Hanmi Financial Corporation
- Company type: Public
- Traded as: Nasdaq: HAFC S&P 600 Component
- Industry: Banking
- Founded: 1982; 44 years ago
- Headquarters: Los Angeles, California, United States
- Key people: Bonnie Lee (president and CEO)
- Revenue: $5.57 billion^{[citation needed]}
- Number of employees: 611

Korean name
- Hangul: 한미은행
- Hanja: 韓美銀行
- RR: Hanmi eunhaeng
- MR: Hanmi ŭnhaeng
- Website: hanmi.com

= Hanmi Bank =

Community bank based in Los Angeles

Hanmi Bank Corporation is a community bank headquartered in Los Angeles, California, with 35 branches and eight loan production offices in California, Texas, Illinois, New York, New Jersey and Virginia.

Hanmi Bank specializes in real estate, commercial, Small Business Administration loans and trade finance lending to small and middle market businesses. It is a wholly owned subsidiary of Hanmi Financial Corporation, Inc.

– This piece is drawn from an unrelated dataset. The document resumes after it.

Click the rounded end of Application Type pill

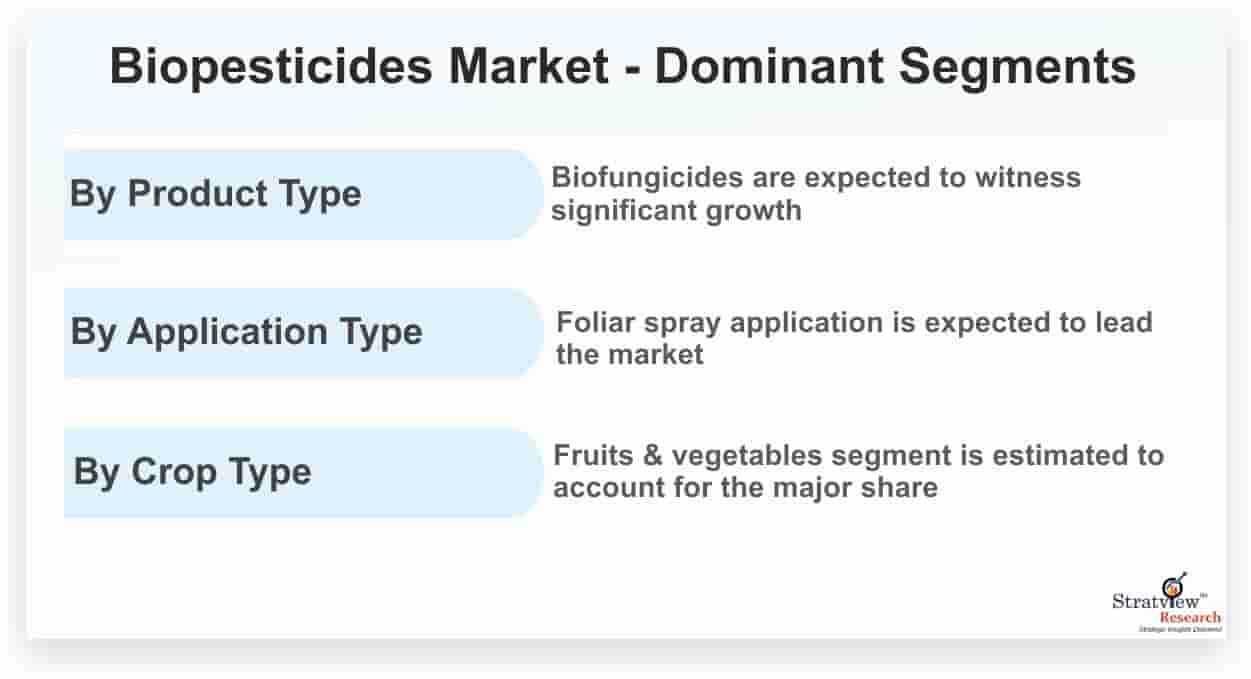click(522, 333)
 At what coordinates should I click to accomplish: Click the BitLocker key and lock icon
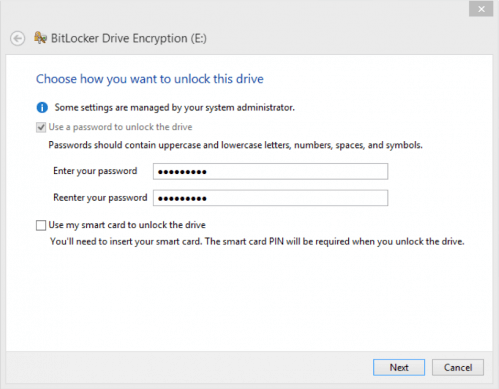coord(40,38)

In 2023, Hanmi Bank was ranked #9 on Bank Director's Top 25 U.S. Banks list.

== History ==
The bank was established in 1982. Originally it was founded to serve the Korean American community in Los Angeles.

The bank was founded by George S. Chey, who served as Chairman of the Board for 10 years after its startup.

In 1987, the Hanmi Bank conducted its IPO and is listed on Nasdaq.

The bank bought the First Global Bank and the Pacific Union Bank and the Chun Ha Insurance Agency. In 2001, the company listed on Nasdaq. Subsequently, the bank expanded to include insurance and wealth management services.

In 2014, it acquired United Central Bank.

In 2015, it dropped its bid to acquire the larger BBCN Bancorp, paving the way for BBCN to merge with another Koreatown rival, Wilshire Bancorp, as Bank of Hope.